Super-Pumped: The Battle for Uber chronicles the company’s rapid rise. Author Mike Isaac, a technology reporter for The New York Times who had close access to insiders, focuses on Kalanick, Uber’s CEO from 2010 to 2017. Kalanick took a no-holds-barred, count-casualties-later, who-cares-about-rules-when-everyone’s-making-money approach to growth. “To Kalanick,” writes Isaac, “local ‘laws’ were hypocritical rules that city officials put together at the behest of transportation groups.” Calgary Mayor Naheed Nenshi (recorded while riding with rival Lyft in Boston) famously had choice words for Kalanick when Uber came to Alberta. He later apologized, but the tensions are emblematic of those seen around the world.

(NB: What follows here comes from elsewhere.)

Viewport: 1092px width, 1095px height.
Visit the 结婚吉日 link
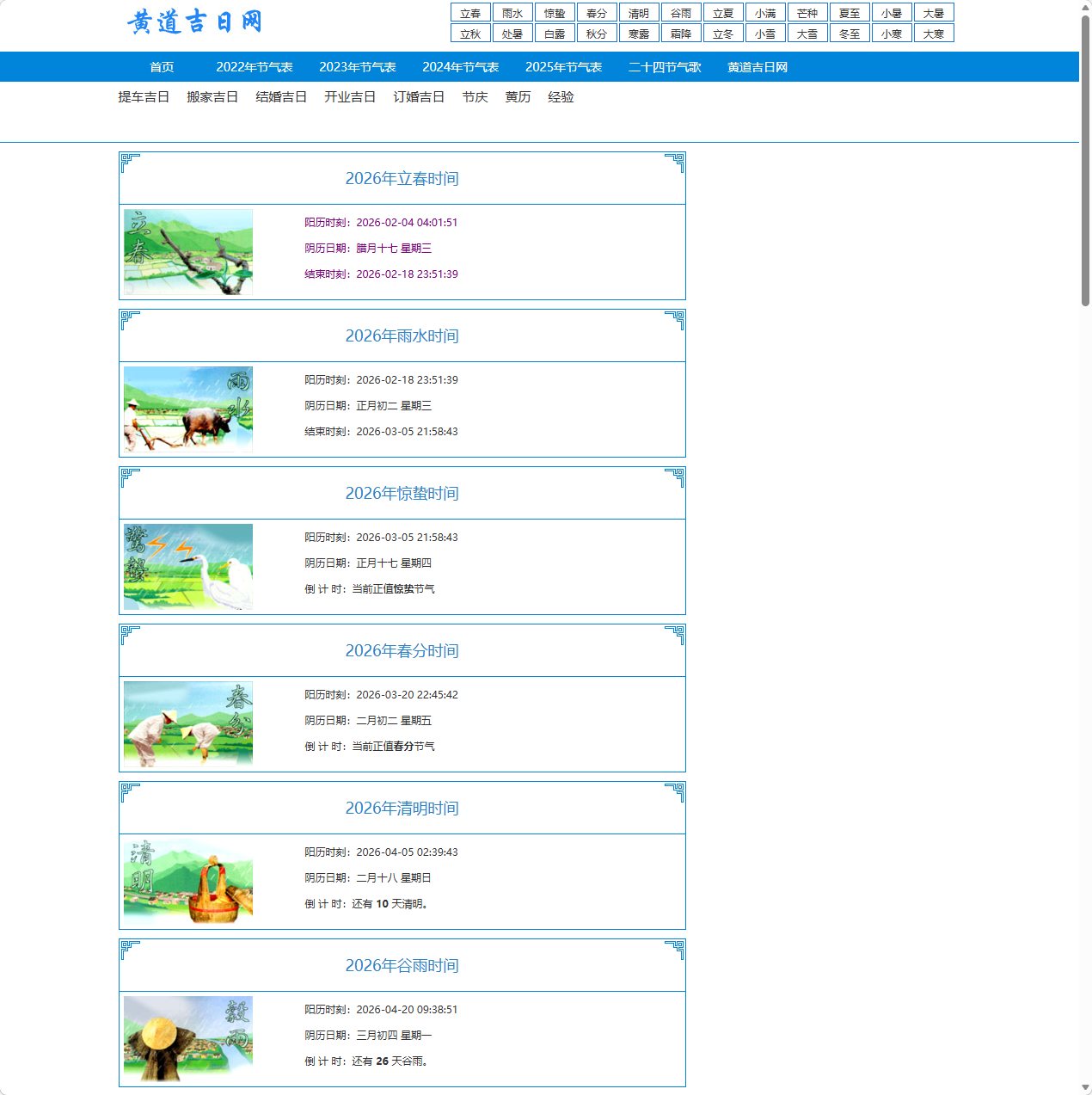click(281, 97)
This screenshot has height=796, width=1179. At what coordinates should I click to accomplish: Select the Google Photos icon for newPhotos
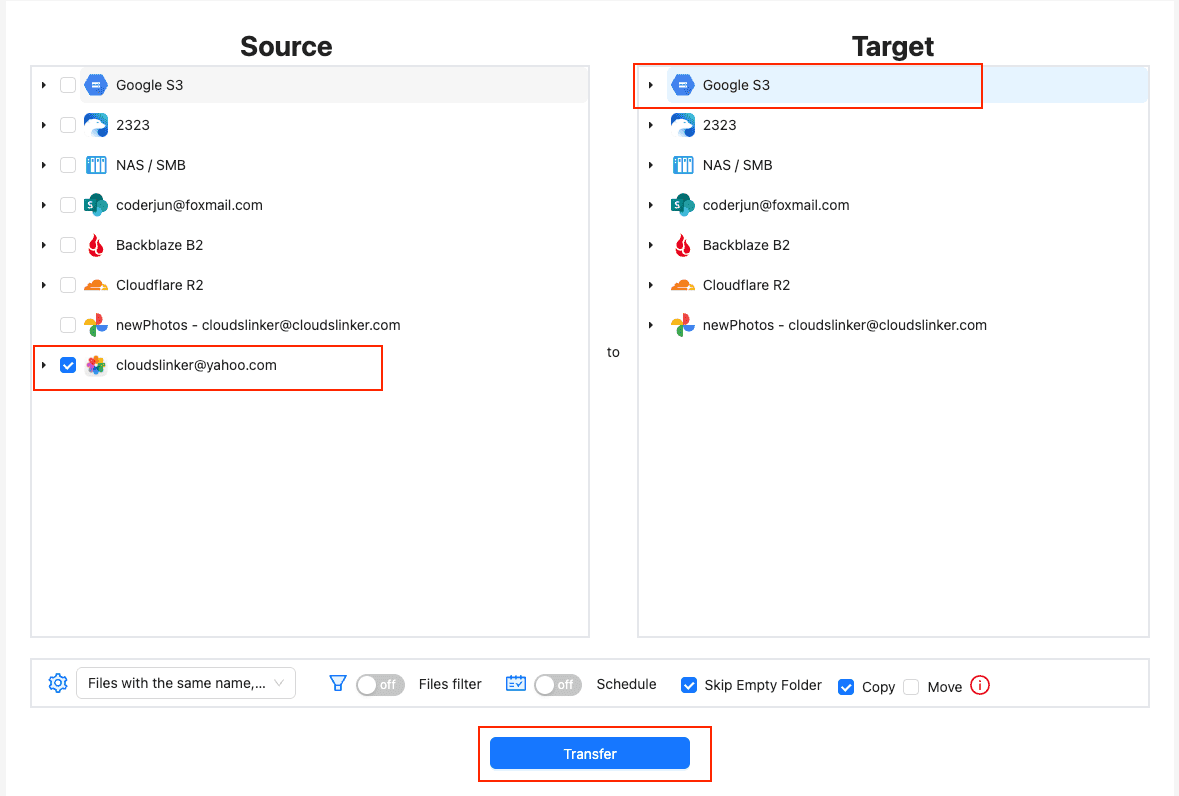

Isaac had a seemingly endless list of insiders willing to give him documents and detailed information, and Super Pumped tells a series of well-written, salacious backroom stories about corporate bro-culture and a founder/CEO who didn’t know when to stop (until investors finally forced Kalanick out). The book reveals how a small startup grew into a $50-billion+ household name. But rather than a story about leadership, economics and strategy, it’s more a cautionary tale about how a CEO’s pursuit of profit above all led to the disregard of social norms, traditions and even laws in our interconnected age.

—Karl Schwonik is an associate dean at Medicine Hat College.